PROVIDED PASSAGE –

Paul opens this passage by clearly noting there are various gifts and service - meaning that different people have different gifts and different ways of serving God.  Speaking in languages of other people groups and interpretation of languages of other people groups are two such related gifts.  He implies unlearned abilities and spontaneous gifts from God, also the historical example in the Acts Pentecost account.

    1Cor. 12:12   For just as the body is one and has many members, and all the members of the body, though many, are one body, so it is with Christ. 13 For in one Spirit we were all baptized into one body-Jews or Greeks, slaves or free-and mall were made to drink of one Spirit.

While God baptizes every believer into the one body of Christ, and everyone drinks of the one Spirit of God, Paul's opening statement (v. 4-11) stands.  There's a God-given diversity of gifts and service within this one body.

DATASET CONTENT –
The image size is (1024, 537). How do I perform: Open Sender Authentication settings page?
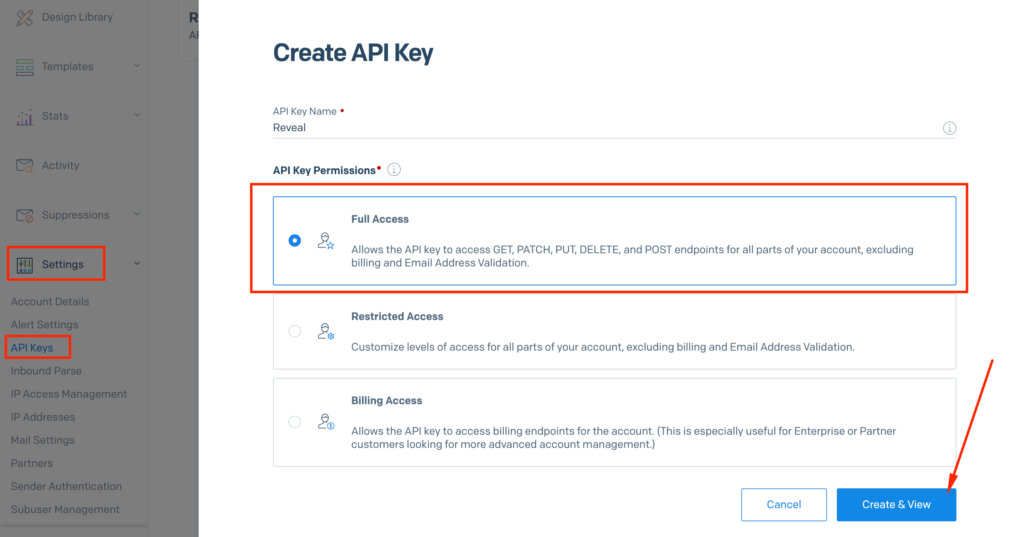point(66,486)
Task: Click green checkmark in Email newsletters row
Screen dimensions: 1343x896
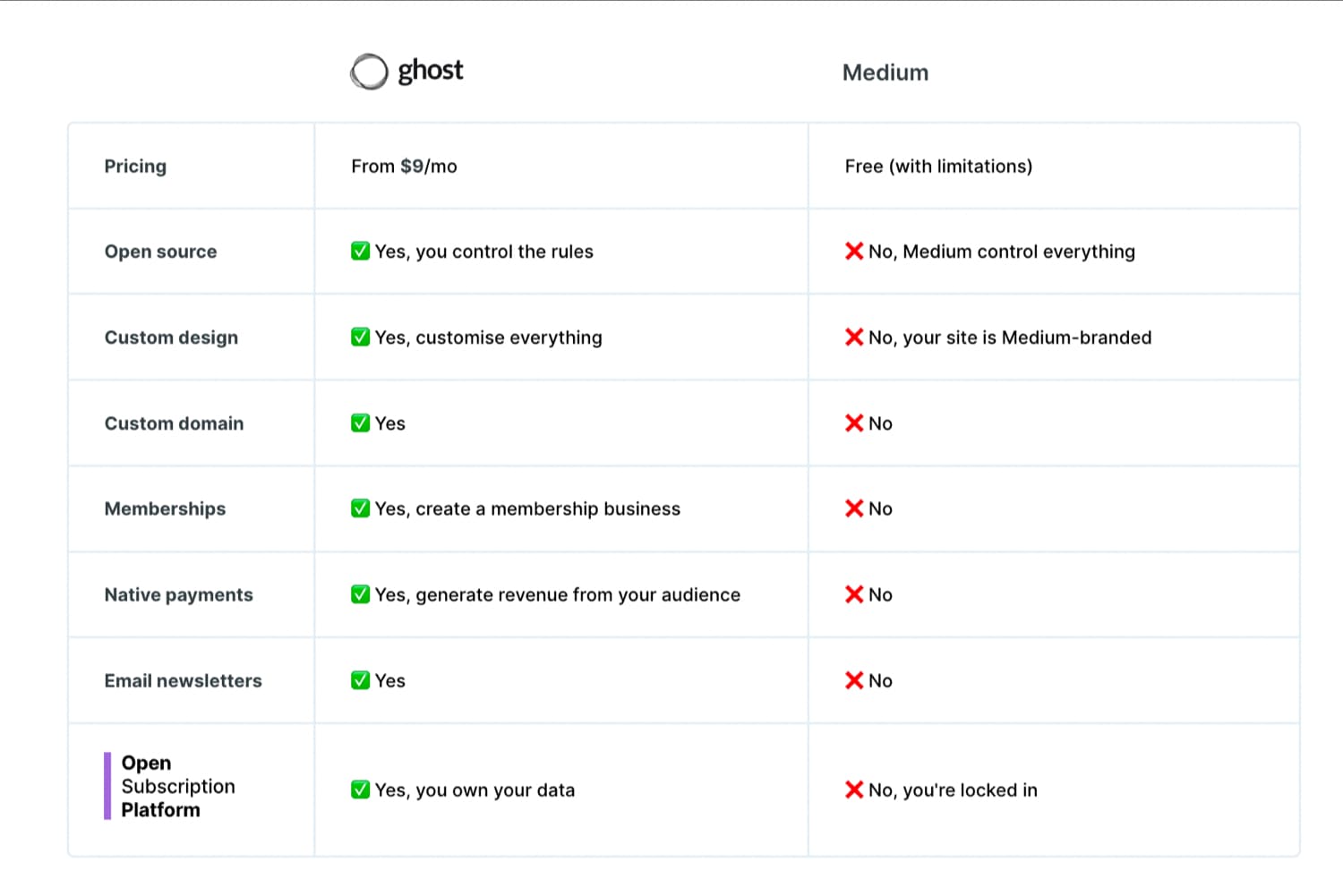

EXERCISE REQUIREMENTS –
Decide whether each statement agrees with the commentary on 1 Corinthians 12, answering yes or no and quoting the deciding words: (a) Speaking and interpreting the languages of other people groups are presented as two related gifts. (b) Only some believers are baptized into the one body of Christ. (c) Everyone within the one body has the same gifts and service.

TASK RESULT –
(a) Yes: "Speaking in languages of other people groups and interpretation of languages of other people groups are two such related gifts."
(b) No: "God baptizes every believer into the one body of Christ"
(c) No: "There's a God-given diversity of gifts and service within this one body."